Stored data entries

-=-=-

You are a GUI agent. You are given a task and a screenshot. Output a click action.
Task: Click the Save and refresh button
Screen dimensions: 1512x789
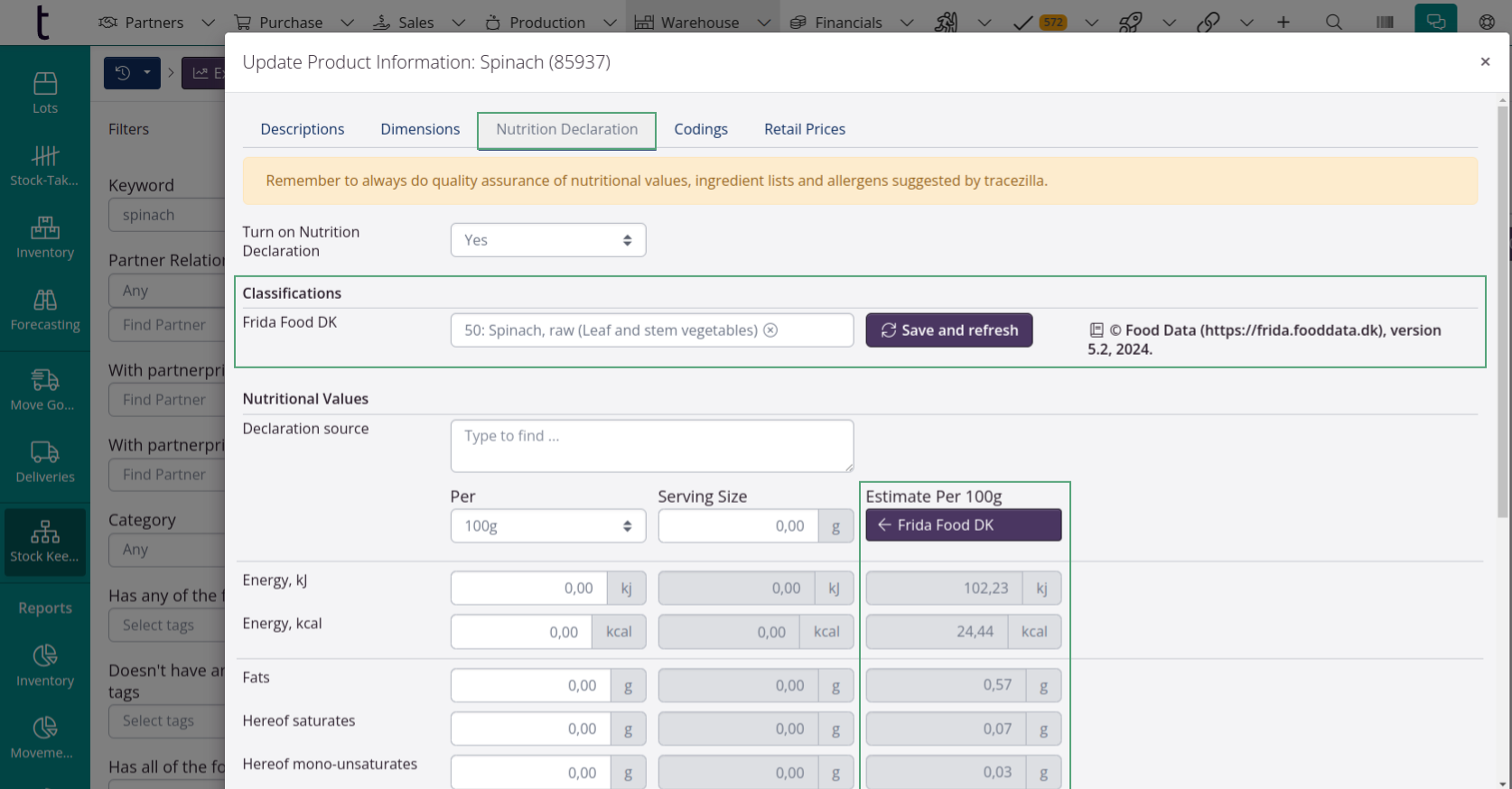click(948, 330)
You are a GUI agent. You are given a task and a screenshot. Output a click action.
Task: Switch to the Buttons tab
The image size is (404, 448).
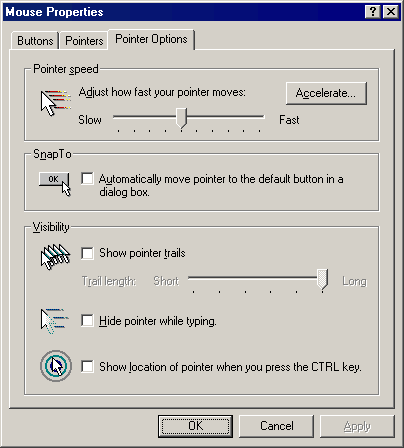[x=35, y=41]
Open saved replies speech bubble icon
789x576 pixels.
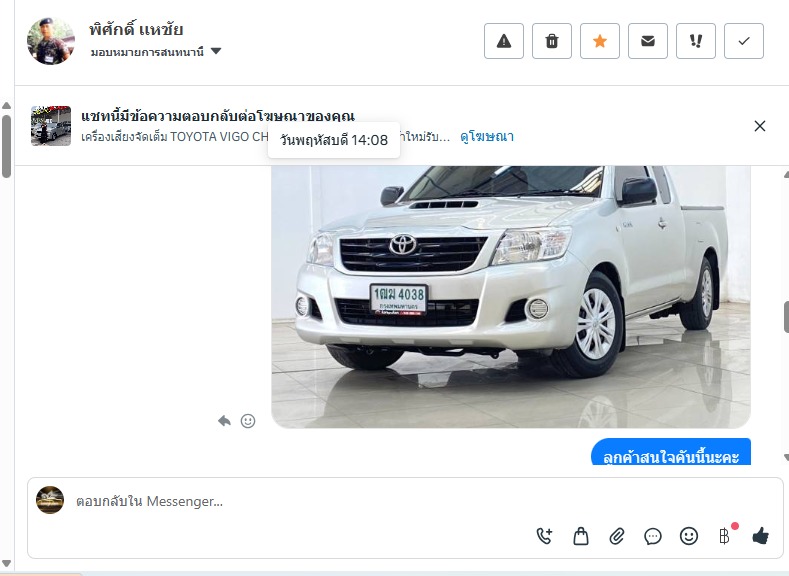(653, 536)
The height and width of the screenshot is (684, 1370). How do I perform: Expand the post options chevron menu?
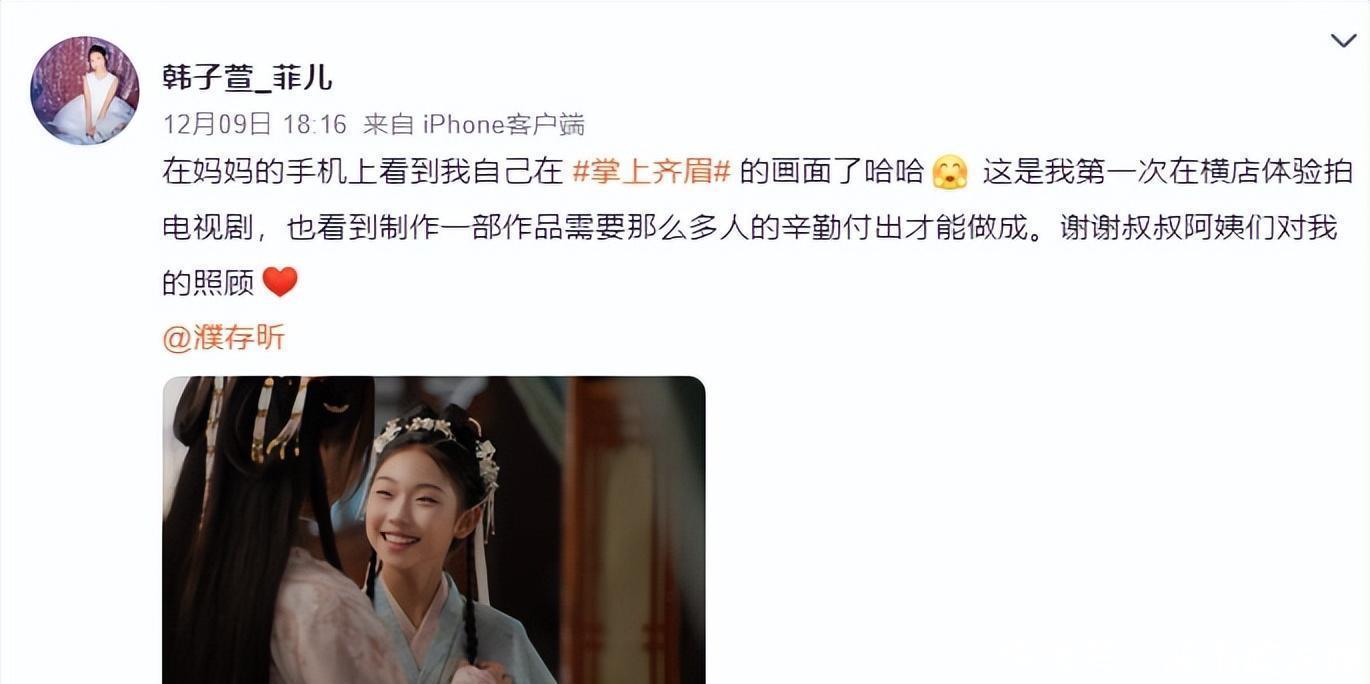point(1343,41)
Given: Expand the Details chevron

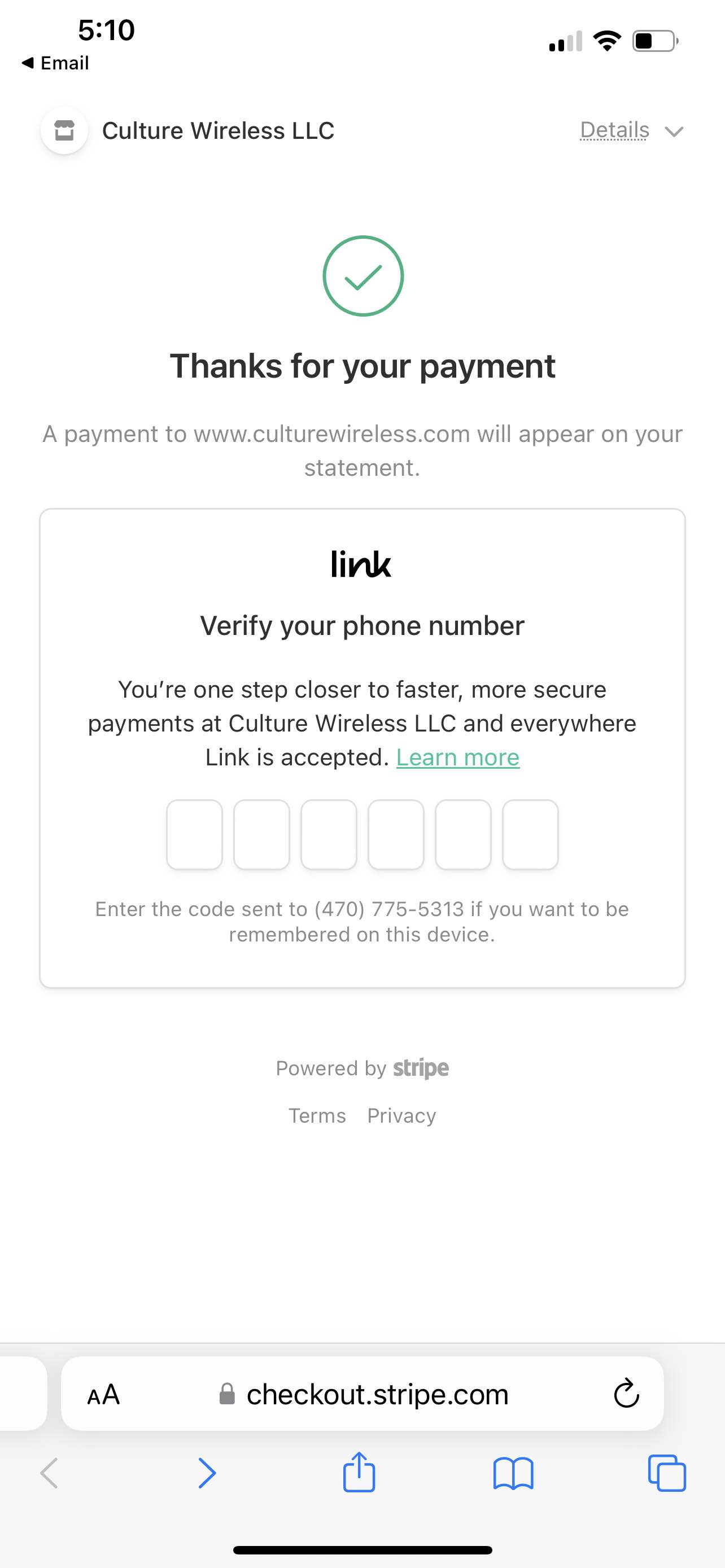Looking at the screenshot, I should 674,132.
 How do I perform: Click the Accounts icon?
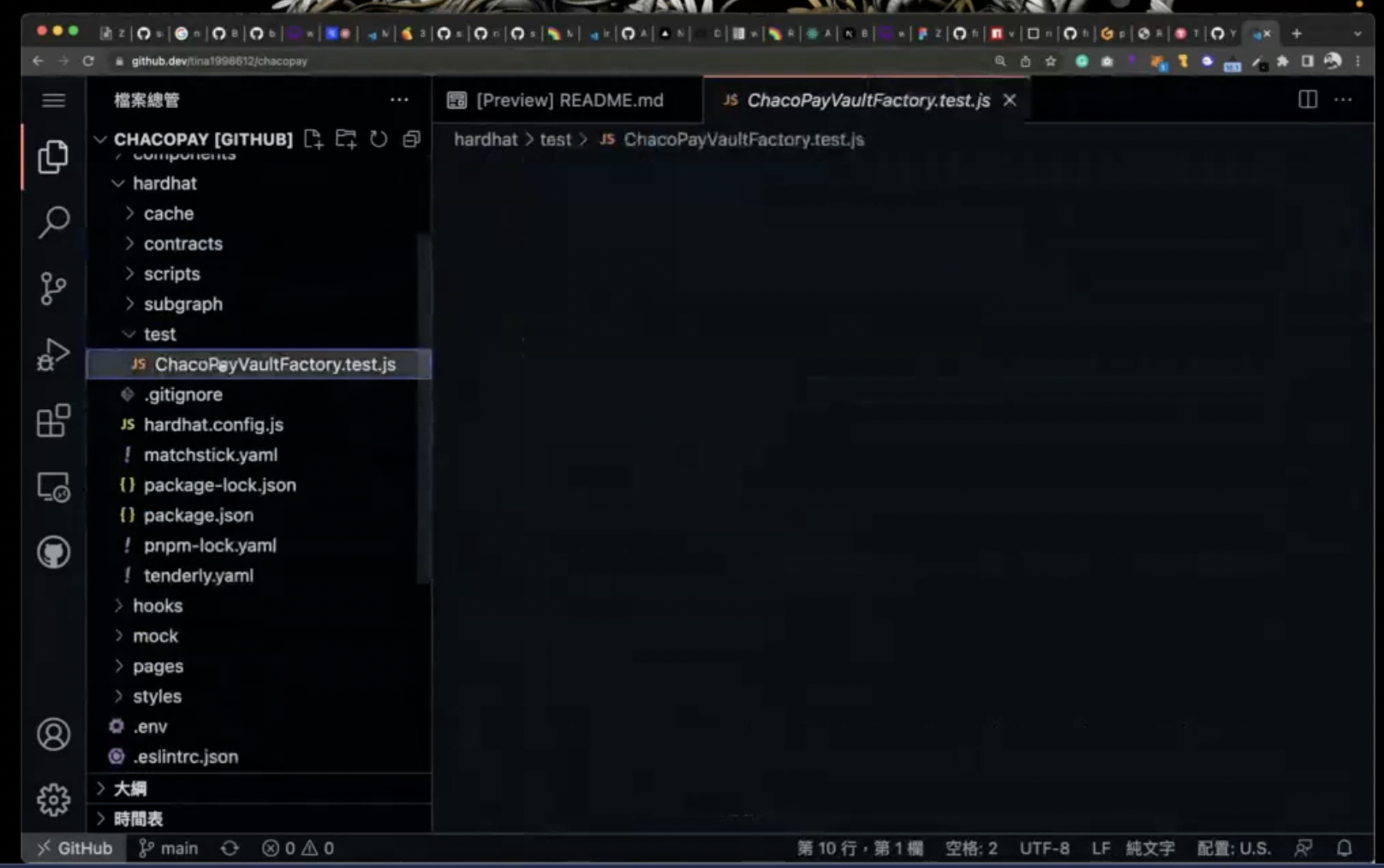[x=53, y=734]
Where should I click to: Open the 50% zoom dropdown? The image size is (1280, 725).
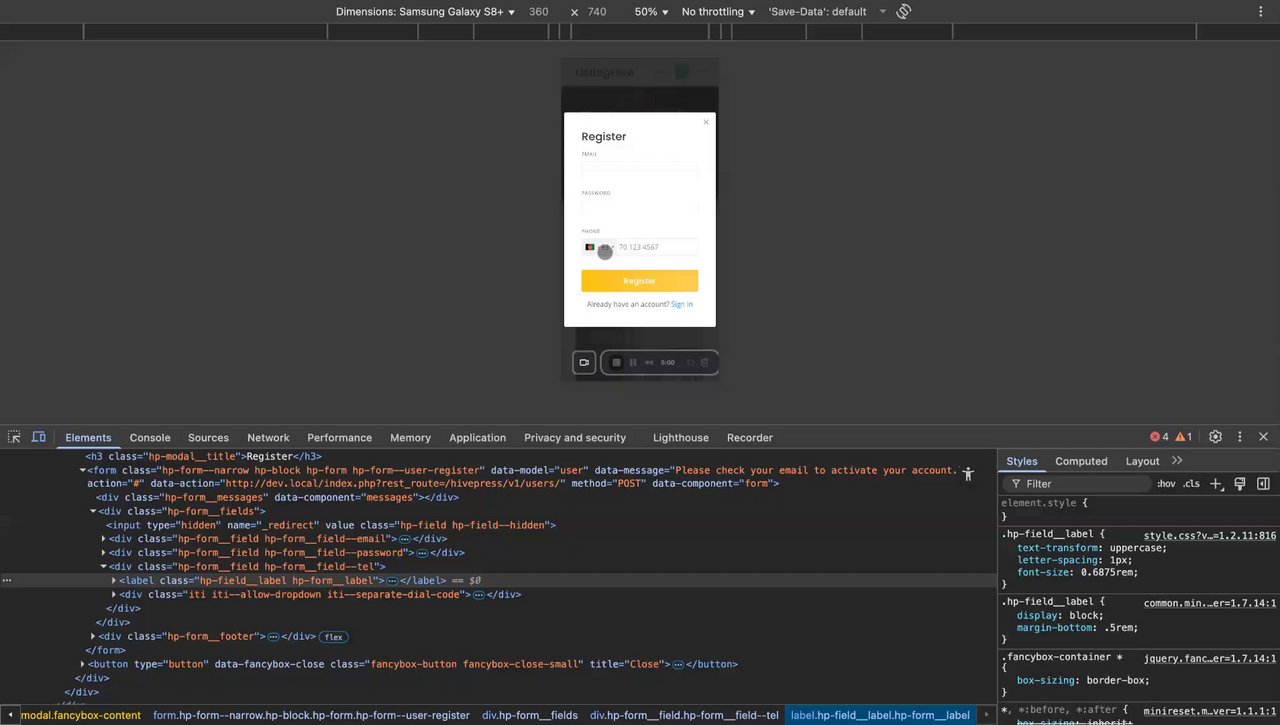click(651, 12)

-=-=-

## Task directions
Omit the pictures, then give every record back exactly as it stands.

## Exercise output
You are a GUI agent. You are given a task and a screenshot. Output a click action.
Task: Click the Save and refresh button
Screen dimensions: 1512x789
click(948, 330)
You are a GUI agent. You are given a task and a screenshot. Output a click action.
Task: Switch to the Buttons tab
The image size is (404, 448).
[x=35, y=41]
Open saved replies speech bubble icon
789x576 pixels.
(653, 536)
The height and width of the screenshot is (684, 1370). How do I perform: Expand the post options chevron menu?
point(1343,41)
Given: Expand the Details chevron

Looking at the screenshot, I should 674,132.
 How do I perform: Click the Accounts icon?
[x=53, y=734]
Where should I click to: Open the 50% zoom dropdown? The image size is (1280, 725).
click(651, 12)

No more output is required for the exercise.